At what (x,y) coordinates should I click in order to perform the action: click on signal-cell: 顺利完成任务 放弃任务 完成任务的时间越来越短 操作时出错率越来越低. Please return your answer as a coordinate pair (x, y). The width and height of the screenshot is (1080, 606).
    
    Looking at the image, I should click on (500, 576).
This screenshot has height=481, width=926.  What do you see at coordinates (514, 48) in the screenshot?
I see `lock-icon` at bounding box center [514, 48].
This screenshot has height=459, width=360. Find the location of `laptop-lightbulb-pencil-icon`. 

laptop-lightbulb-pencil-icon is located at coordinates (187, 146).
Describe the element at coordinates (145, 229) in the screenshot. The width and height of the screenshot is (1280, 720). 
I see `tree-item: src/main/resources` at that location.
---
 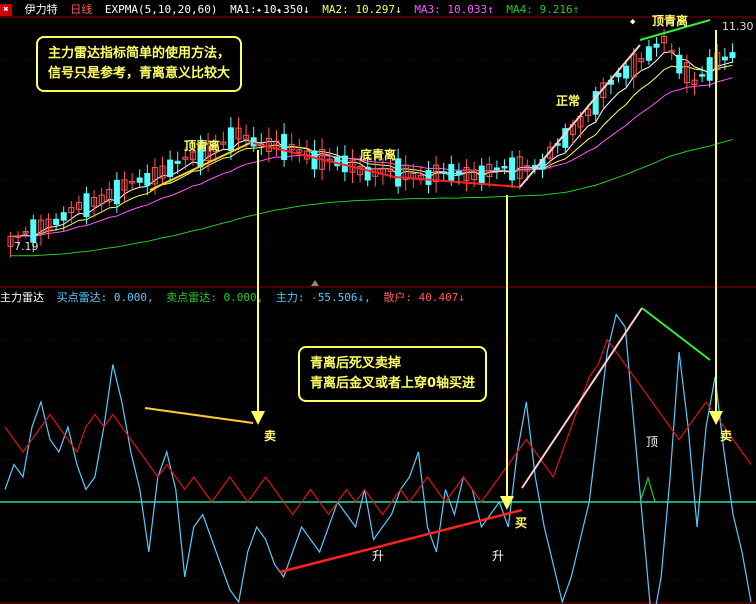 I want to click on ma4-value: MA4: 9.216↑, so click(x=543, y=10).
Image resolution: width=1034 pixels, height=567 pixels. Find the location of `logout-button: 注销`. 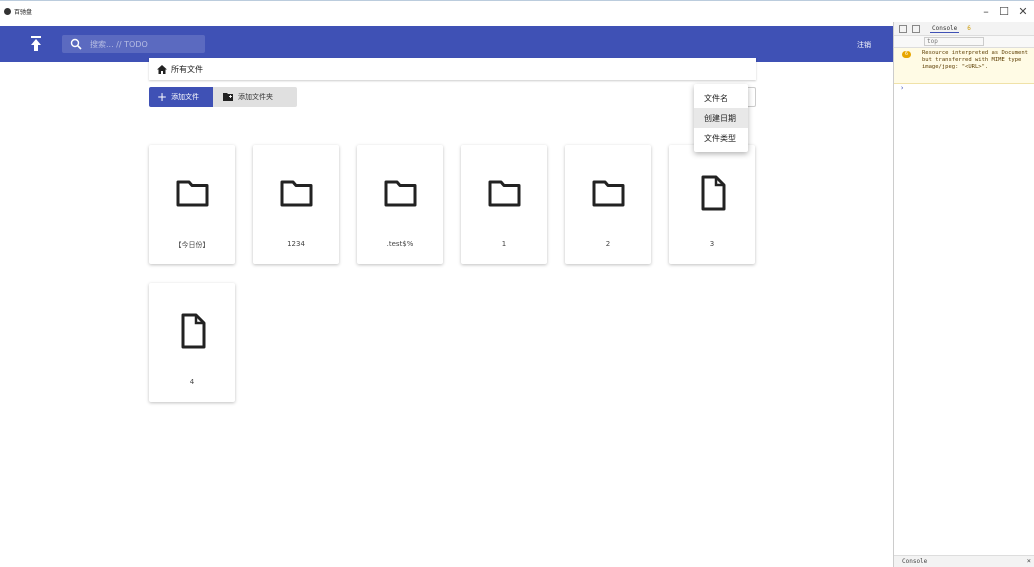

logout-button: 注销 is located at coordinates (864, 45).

### PROBLEM TO SOLVE
Duplicate the lines of the listing above, beginning with the line that contains "At what (x,y)" and ending after the line that contains "laptop-lightbulb-pencil-icon is located".

### EXERCISE ANSWER
At what (x,y) coordinates should I click in order to perform the action: click on signal-cell: 顺利完成任务 放弃任务 完成任务的时间越来越短 操作时出错率越来越低. Please return your answer as a coordinate pair (x, y). The width and height of the screenshot is (1080, 606).
    
    Looking at the image, I should click on (500, 576).
This screenshot has height=481, width=926.  What do you see at coordinates (514, 48) in the screenshot?
I see `lock-icon` at bounding box center [514, 48].
This screenshot has height=459, width=360. Find the location of `laptop-lightbulb-pencil-icon`. 

laptop-lightbulb-pencil-icon is located at coordinates (187, 146).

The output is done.